* [WHAT YOU WILL DO]:
Could you reproduce the listing below with every "Identify the location of" changed to "Find the position of" and everything else left as it is?

▶

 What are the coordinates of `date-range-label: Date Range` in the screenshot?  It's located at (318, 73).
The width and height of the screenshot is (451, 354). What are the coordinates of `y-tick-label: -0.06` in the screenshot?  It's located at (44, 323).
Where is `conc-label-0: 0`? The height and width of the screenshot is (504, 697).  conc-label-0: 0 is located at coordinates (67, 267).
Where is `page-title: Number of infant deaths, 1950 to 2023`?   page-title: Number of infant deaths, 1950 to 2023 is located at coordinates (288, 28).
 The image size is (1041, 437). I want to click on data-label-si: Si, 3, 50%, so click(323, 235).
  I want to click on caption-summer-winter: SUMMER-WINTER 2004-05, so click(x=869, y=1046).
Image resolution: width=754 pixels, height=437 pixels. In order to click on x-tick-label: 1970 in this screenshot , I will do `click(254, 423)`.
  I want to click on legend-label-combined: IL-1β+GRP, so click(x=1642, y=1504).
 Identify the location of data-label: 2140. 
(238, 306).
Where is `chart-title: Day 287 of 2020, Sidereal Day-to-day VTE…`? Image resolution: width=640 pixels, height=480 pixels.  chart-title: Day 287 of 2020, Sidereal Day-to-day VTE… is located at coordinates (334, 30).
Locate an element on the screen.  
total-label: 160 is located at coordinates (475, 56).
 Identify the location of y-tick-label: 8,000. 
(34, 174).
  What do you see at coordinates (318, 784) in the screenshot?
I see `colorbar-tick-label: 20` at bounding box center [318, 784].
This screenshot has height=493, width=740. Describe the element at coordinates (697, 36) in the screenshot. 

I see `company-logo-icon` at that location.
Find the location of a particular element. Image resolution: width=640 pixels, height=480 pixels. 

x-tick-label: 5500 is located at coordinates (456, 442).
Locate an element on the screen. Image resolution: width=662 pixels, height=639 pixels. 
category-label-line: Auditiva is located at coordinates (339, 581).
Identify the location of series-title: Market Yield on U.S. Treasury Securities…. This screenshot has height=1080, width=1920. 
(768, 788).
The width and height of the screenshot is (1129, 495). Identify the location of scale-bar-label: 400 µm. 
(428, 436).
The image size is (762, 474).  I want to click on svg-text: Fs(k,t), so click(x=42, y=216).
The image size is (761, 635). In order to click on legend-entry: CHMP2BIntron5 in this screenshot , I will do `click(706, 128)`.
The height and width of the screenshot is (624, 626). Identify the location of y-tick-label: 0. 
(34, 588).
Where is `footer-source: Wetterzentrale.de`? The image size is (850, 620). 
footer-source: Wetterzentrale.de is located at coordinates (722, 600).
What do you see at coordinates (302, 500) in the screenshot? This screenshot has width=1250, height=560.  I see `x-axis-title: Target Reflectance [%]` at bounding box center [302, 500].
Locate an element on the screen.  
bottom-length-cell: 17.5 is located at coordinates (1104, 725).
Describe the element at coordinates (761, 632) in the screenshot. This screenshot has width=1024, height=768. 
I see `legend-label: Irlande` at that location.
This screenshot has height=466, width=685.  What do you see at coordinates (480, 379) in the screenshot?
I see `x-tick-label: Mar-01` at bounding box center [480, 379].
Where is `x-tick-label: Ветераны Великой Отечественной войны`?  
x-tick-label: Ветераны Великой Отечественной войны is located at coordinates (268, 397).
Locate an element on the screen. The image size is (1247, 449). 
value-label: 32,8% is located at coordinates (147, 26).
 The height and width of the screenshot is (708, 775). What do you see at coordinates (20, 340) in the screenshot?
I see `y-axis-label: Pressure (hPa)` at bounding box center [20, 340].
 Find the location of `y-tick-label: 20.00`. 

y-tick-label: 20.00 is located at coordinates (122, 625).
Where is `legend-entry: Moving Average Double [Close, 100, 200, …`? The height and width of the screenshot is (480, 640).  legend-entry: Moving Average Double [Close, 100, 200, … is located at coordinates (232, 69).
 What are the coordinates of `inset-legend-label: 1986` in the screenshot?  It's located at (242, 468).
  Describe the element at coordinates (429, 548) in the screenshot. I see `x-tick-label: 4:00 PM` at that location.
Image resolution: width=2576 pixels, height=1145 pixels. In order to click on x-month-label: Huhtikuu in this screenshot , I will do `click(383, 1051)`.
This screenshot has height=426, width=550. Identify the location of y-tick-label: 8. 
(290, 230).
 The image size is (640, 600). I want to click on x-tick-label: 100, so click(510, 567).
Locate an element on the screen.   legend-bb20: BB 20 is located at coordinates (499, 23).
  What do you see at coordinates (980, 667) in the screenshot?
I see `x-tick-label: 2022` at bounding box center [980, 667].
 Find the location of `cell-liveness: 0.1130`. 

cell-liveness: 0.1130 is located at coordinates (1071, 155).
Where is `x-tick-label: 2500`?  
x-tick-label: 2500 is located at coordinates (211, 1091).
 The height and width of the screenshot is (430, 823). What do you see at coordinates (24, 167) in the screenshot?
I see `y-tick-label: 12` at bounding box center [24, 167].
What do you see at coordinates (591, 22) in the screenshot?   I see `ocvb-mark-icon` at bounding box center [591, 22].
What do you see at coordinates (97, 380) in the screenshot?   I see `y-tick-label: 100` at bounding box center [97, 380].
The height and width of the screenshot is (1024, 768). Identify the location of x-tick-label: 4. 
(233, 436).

◀

* [YOUR SOLUTION]:
 What are the coordinates of `date-range-label: Date Range` in the screenshot?  It's located at (318, 73).
The width and height of the screenshot is (451, 354). What are the coordinates of `y-tick-label: -0.06` in the screenshot?  It's located at (44, 323).
Where is `conc-label-0: 0`? The height and width of the screenshot is (504, 697).  conc-label-0: 0 is located at coordinates (67, 267).
Where is `page-title: Number of infant deaths, 1950 to 2023`?   page-title: Number of infant deaths, 1950 to 2023 is located at coordinates (288, 28).
 The image size is (1041, 437). I want to click on data-label-si: Si, 3, 50%, so click(323, 235).
  I want to click on caption-summer-winter: SUMMER-WINTER 2004-05, so click(x=869, y=1046).
Image resolution: width=754 pixels, height=437 pixels. In order to click on x-tick-label: 1970 in this screenshot , I will do `click(254, 423)`.
  I want to click on legend-label-combined: IL-1β+GRP, so click(x=1642, y=1504).
 Find the position of data-label: 2140. 
(238, 306).
Where is `chart-title: Day 287 of 2020, Sidereal Day-to-day VTE…`? Image resolution: width=640 pixels, height=480 pixels.  chart-title: Day 287 of 2020, Sidereal Day-to-day VTE… is located at coordinates (334, 30).
Locate an element on the screen.  
total-label: 160 is located at coordinates (475, 56).
 Find the position of y-tick-label: 8,000. 
(34, 174).
  What do you see at coordinates (318, 784) in the screenshot?
I see `colorbar-tick-label: 20` at bounding box center [318, 784].
This screenshot has height=493, width=740. Describe the element at coordinates (697, 36) in the screenshot. 

I see `company-logo-icon` at that location.
Find the location of a particular element. Image resolution: width=640 pixels, height=480 pixels. 

x-tick-label: 5500 is located at coordinates (456, 442).
Locate an element on the screen. Image resolution: width=662 pixels, height=639 pixels. 
category-label-line: Auditiva is located at coordinates (339, 581).
Find the position of series-title: Market Yield on U.S. Treasury Securities…. This screenshot has height=1080, width=1920. 
(768, 788).
The width and height of the screenshot is (1129, 495). Find the position of scale-bar-label: 400 µm. 
(428, 436).
The image size is (762, 474).  I want to click on svg-text: Fs(k,t), so click(x=42, y=216).
The image size is (761, 635). In order to click on legend-entry: CHMP2BIntron5 in this screenshot , I will do `click(706, 128)`.
The height and width of the screenshot is (624, 626). Find the position of y-tick-label: 0. 
(34, 588).
Where is `footer-source: Wetterzentrale.de`? The image size is (850, 620). 
footer-source: Wetterzentrale.de is located at coordinates (722, 600).
What do you see at coordinates (302, 500) in the screenshot? This screenshot has width=1250, height=560.  I see `x-axis-title: Target Reflectance [%]` at bounding box center [302, 500].
Locate an element on the screen.  
bottom-length-cell: 17.5 is located at coordinates (1104, 725).
Describe the element at coordinates (761, 632) in the screenshot. This screenshot has width=1024, height=768. 
I see `legend-label: Irlande` at that location.
This screenshot has height=466, width=685.  What do you see at coordinates (480, 379) in the screenshot?
I see `x-tick-label: Mar-01` at bounding box center [480, 379].
Where is `x-tick-label: Ветераны Великой Отечественной войны`?  
x-tick-label: Ветераны Великой Отечественной войны is located at coordinates (268, 397).
Locate an element on the screen. The image size is (1247, 449). 
value-label: 32,8% is located at coordinates (147, 26).
 The height and width of the screenshot is (708, 775). What do you see at coordinates (20, 340) in the screenshot?
I see `y-axis-label: Pressure (hPa)` at bounding box center [20, 340].
 Find the location of `y-tick-label: 20.00`. 

y-tick-label: 20.00 is located at coordinates (122, 625).
Where is `legend-entry: Moving Average Double [Close, 100, 200, …`? The height and width of the screenshot is (480, 640).  legend-entry: Moving Average Double [Close, 100, 200, … is located at coordinates (232, 69).
 What are the coordinates of `inset-legend-label: 1986` in the screenshot?  It's located at (242, 468).
  Describe the element at coordinates (429, 548) in the screenshot. I see `x-tick-label: 4:00 PM` at that location.
Image resolution: width=2576 pixels, height=1145 pixels. In order to click on x-month-label: Huhtikuu in this screenshot , I will do `click(383, 1051)`.
This screenshot has height=426, width=550. Find the position of y-tick-label: 8. 
(290, 230).
 The image size is (640, 600). I want to click on x-tick-label: 100, so click(510, 567).
Locate an element on the screen.   legend-bb20: BB 20 is located at coordinates (499, 23).
  What do you see at coordinates (980, 667) in the screenshot?
I see `x-tick-label: 2022` at bounding box center [980, 667].
 Find the location of `cell-liveness: 0.1130`. 

cell-liveness: 0.1130 is located at coordinates (1071, 155).
Where is `x-tick-label: 2500`?  
x-tick-label: 2500 is located at coordinates (211, 1091).
 The height and width of the screenshot is (430, 823). What do you see at coordinates (24, 167) in the screenshot?
I see `y-tick-label: 12` at bounding box center [24, 167].
What do you see at coordinates (591, 22) in the screenshot?   I see `ocvb-mark-icon` at bounding box center [591, 22].
What do you see at coordinates (97, 380) in the screenshot?   I see `y-tick-label: 100` at bounding box center [97, 380].
The height and width of the screenshot is (1024, 768). Find the position of x-tick-label: 4. 
(233, 436).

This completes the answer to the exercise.